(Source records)
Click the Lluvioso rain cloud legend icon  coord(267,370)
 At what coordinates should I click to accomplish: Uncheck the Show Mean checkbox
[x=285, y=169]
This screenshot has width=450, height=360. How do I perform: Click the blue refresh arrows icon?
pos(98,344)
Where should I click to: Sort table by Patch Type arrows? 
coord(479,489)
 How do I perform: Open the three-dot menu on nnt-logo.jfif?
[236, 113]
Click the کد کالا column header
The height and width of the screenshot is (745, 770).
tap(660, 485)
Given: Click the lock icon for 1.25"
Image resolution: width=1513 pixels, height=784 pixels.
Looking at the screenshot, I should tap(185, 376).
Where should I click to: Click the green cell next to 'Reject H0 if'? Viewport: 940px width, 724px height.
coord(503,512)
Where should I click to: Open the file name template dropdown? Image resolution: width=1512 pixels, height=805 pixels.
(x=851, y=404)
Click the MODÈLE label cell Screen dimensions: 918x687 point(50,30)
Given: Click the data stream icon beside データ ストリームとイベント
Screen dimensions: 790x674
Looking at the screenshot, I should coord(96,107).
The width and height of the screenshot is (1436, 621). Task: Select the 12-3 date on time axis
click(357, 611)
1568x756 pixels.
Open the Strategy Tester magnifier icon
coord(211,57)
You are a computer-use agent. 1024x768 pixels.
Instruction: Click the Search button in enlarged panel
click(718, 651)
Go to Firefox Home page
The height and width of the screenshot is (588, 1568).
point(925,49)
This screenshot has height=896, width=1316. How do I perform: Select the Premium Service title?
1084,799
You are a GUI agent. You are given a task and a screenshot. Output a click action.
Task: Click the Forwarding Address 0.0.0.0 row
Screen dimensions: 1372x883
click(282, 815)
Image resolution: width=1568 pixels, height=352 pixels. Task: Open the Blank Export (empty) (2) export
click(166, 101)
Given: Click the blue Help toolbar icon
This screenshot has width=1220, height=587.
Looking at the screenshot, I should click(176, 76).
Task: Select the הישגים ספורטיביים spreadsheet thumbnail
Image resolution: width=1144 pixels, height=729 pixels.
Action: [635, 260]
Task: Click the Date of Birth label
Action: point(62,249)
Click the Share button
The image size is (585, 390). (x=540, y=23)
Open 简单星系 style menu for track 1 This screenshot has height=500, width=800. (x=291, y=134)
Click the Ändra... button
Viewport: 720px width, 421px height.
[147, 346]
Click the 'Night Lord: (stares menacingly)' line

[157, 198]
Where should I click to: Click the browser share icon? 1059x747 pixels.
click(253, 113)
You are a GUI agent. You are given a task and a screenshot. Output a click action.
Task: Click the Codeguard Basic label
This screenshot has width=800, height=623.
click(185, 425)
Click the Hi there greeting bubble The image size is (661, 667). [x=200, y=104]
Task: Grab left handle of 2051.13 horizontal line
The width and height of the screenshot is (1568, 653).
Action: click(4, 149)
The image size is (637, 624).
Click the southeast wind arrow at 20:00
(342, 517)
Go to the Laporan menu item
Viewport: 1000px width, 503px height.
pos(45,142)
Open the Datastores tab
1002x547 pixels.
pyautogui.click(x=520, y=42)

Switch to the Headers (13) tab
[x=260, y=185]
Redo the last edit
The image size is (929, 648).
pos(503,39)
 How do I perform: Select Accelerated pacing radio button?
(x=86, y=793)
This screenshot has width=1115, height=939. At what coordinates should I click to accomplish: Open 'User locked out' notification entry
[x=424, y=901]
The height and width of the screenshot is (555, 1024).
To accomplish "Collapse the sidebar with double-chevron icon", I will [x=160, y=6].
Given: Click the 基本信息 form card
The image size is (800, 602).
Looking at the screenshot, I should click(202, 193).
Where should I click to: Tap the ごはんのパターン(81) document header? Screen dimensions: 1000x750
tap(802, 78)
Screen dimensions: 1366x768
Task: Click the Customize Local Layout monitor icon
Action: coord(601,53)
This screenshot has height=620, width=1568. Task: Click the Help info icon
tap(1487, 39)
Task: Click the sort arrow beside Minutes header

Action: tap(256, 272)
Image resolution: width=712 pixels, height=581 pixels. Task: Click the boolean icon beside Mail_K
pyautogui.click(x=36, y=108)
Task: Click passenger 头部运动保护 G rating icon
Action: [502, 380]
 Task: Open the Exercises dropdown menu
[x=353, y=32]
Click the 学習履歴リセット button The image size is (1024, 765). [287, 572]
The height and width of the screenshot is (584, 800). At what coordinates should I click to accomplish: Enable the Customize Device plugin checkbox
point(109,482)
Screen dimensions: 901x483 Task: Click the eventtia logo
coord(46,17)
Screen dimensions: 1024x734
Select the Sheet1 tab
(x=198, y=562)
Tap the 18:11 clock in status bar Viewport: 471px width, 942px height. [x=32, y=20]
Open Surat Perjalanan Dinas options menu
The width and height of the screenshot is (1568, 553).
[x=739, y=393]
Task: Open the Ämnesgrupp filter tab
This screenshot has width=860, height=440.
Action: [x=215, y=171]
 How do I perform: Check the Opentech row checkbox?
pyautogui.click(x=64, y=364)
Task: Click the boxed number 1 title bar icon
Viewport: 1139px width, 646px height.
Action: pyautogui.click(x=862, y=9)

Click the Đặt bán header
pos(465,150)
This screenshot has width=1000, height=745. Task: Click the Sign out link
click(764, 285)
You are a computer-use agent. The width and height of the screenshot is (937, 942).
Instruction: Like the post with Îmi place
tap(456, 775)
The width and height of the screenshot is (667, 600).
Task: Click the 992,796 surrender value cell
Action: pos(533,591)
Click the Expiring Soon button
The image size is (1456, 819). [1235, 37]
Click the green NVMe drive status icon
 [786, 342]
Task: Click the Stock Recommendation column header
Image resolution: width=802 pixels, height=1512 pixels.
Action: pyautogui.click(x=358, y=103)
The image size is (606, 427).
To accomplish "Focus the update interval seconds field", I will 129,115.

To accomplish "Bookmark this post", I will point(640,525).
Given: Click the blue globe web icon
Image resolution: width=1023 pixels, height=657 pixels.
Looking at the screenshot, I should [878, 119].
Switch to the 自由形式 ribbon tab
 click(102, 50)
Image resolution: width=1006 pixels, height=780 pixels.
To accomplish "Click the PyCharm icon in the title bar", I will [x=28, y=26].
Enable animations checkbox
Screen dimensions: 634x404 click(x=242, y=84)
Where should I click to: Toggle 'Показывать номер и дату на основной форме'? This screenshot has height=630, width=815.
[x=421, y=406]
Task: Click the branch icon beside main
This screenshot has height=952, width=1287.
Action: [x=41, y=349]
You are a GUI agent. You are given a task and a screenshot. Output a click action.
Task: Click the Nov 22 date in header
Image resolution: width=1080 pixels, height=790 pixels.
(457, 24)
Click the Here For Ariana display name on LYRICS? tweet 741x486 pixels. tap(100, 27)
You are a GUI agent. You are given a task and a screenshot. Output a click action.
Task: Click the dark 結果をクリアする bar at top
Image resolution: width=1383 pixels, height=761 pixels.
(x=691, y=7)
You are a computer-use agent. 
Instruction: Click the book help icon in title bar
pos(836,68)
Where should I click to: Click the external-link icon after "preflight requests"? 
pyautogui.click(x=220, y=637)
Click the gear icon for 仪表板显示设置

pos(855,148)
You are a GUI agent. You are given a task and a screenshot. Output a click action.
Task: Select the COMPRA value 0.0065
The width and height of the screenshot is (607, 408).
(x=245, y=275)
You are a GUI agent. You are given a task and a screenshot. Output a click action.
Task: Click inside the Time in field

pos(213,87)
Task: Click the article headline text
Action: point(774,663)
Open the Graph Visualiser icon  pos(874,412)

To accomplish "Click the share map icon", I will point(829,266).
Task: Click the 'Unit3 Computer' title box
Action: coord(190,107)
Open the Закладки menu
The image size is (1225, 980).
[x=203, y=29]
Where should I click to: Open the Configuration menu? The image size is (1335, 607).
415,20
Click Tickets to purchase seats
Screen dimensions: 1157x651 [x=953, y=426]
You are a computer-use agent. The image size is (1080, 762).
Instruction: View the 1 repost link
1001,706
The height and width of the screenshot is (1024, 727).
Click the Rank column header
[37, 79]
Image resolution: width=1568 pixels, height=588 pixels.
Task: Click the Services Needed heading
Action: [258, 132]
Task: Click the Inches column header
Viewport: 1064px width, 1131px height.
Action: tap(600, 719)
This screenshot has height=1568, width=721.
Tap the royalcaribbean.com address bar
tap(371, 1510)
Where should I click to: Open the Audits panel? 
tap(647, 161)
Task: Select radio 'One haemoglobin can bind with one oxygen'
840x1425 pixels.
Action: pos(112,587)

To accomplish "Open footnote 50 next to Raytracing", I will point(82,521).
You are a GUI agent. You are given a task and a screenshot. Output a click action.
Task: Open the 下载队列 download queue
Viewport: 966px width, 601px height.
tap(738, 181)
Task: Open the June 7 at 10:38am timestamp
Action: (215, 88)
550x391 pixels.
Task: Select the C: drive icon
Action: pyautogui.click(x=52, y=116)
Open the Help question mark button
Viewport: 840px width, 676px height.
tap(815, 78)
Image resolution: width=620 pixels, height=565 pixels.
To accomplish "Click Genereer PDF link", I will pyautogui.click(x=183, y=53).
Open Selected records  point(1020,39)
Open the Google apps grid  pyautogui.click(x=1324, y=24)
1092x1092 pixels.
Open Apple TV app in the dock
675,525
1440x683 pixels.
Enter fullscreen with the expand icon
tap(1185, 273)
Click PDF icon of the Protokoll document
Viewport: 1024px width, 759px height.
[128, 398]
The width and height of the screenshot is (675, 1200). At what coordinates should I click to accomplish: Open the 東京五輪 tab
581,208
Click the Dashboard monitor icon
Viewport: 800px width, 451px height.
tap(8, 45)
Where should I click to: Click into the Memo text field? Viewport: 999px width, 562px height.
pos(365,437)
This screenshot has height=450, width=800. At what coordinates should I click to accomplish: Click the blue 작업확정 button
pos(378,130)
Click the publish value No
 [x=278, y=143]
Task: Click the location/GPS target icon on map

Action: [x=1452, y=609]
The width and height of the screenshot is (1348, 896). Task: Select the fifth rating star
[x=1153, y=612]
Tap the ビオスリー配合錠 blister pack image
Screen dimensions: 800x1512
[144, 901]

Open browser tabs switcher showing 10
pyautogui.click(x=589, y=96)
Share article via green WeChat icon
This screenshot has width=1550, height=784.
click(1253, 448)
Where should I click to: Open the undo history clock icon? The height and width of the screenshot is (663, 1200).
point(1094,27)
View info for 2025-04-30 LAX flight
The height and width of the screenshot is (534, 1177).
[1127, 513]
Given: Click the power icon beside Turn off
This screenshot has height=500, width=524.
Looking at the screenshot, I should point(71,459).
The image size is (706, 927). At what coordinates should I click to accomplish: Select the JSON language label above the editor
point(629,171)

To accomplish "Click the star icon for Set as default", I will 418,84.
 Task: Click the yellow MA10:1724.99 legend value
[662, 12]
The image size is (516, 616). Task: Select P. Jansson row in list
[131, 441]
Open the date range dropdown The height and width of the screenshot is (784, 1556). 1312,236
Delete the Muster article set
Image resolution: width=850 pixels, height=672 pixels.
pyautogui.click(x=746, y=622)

- _WHAT IS NEEDED_
A verbatim transcription is needed of the lines above, starting at the line with "How do I perform: Open" and ending at the line with "Task: Click the Forwarding", both included, and of nothing else.

- _YOUR RESPONSE_
 How do I perform: Open the three-dot menu on nnt-logo.jfif?
[236, 113]
Click the کد کالا column header
The height and width of the screenshot is (745, 770).
tap(660, 485)
Given: Click the lock icon for 1.25"
Image resolution: width=1513 pixels, height=784 pixels.
Looking at the screenshot, I should tap(185, 376).
Where should I click to: Click the green cell next to 'Reject H0 if'? Viewport: 940px width, 724px height.
coord(503,512)
Where should I click to: Open the file name template dropdown? Image resolution: width=1512 pixels, height=805 pixels.
(x=851, y=404)
Click the MODÈLE label cell Screen dimensions: 918x687 point(50,30)
Given: Click the data stream icon beside データ ストリームとイベント
Screen dimensions: 790x674
Looking at the screenshot, I should coord(96,107).
The width and height of the screenshot is (1436, 621). Task: Select the 12-3 date on time axis
click(357, 611)
1568x756 pixels.
Open the Strategy Tester magnifier icon
coord(211,57)
You are a computer-use agent. 1024x768 pixels.
Instruction: Click the Search button in enlarged panel
click(718, 651)
Go to Firefox Home page
The height and width of the screenshot is (588, 1568).
point(925,49)
This screenshot has height=896, width=1316. How do I perform: Select the Premium Service title?
1084,799
You are a GUI agent. You are given a task and a screenshot. Output a click action.
Task: Click the Forwarding Address 0.0.0.0 row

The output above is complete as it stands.